A case study published recently in Transfusion highlights the need for a multidisciplinary strategy that may include a mother donating blood for her infant when planning delivery and surgery delivery for infants at risk for hemolytic disease of the fetus and newborn (HDFN).
The study describes a 36-year-old pregnant woman with a rare blood type who is at elevated risk for HDFN. The patient and her partner carry a known sickle cell trait (SCT), and this was the patient’s third pregnancy.
Results of blood tests revealed that the patient has a rare blood type: group O RhD-positive. She is homozygous for the RN haplotype, with anti-Sec, anti-c and ante-e antibodies detected and has not received any prior transfusions.
Read more about the prognosis of HDFN
In her second pregnancy, complications developed that were associated with alloimmunization and slowed intrauterine growth. Routine antibody testing revealed the presence of alloantibodies. Her alloantibody titers were low. Results of middle cerebral artery (MCA) Doppler imaging were normal.

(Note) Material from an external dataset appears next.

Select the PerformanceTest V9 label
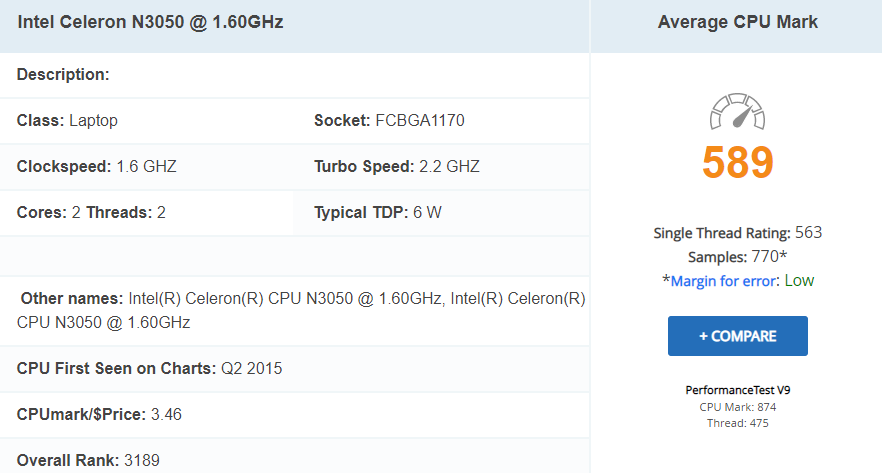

Her second pregnancy resulted in an unremarkable delivery by cesarean section. Because of her rare blood type, the woman donated two frozen red blood cell (RBC) units postpartum.
Mother donates blood for infant’s heart surgery
During her current, third pregnancy, the patient presented to the center at 28 weeks’ gestational age (GA) for assessment of her rare blood type and alloantibodies.
Although findings from MCA Doppler imaging were normal, the use of morphological ultrasound identified the presence of dextro-transposition of a critical cyanotic heart defect that necessitates the performance of neonatal cardiac surgery.
An elective cesarean section was scheduled at 39 weeks’ GA, followed by neonatal cardiac surgery with cardiopulmonary bypass support shortly thereafter. Crossmatched RBC units needed to be compatible because of the probability of passive transfer of maternal alloantibodies to the fetus.
Because of the rarity of the mother’s genotype, no compatible blood donor was identified in the provincial and national donor-registry. Thus, three blood donations were collected from the mother in her third trimester. The first maternal donation was obtained at 30 weeks’ GA, followed by additional donations at 37 weeks’ and 38 weeks’ GA. An additional unit of blood was obtained postpartum.
The baby experienced some issues with hemolytic anemia. He was rehospitalized and received several transfusions. His hemoglobin level increased appropriately.
The value of a multidisciplinary approach
Many obstacles needed to be overcome in this case, including the rarity of Sec-donors, organizing directed donations throughout the pregnancy, processing units from donors with SCT, scheduling the inventory and managing the expiration dates of the blood units needed for the newborn’s surgery.
These efforts require the mobilization of numerous resources by the supplier of the donated blood, as well as a close partnership with both the hospital and the mother.
“[A] multidisciplinary approach and effective collaboration between the blood supplier and the blood banks are essential for the successful care of these patients,” the authors stated. “[D]onations during pregnancy despite hemoglobin levels below . . . [the] usual donor cutoff are feasible and relatively safe when planned in advance.”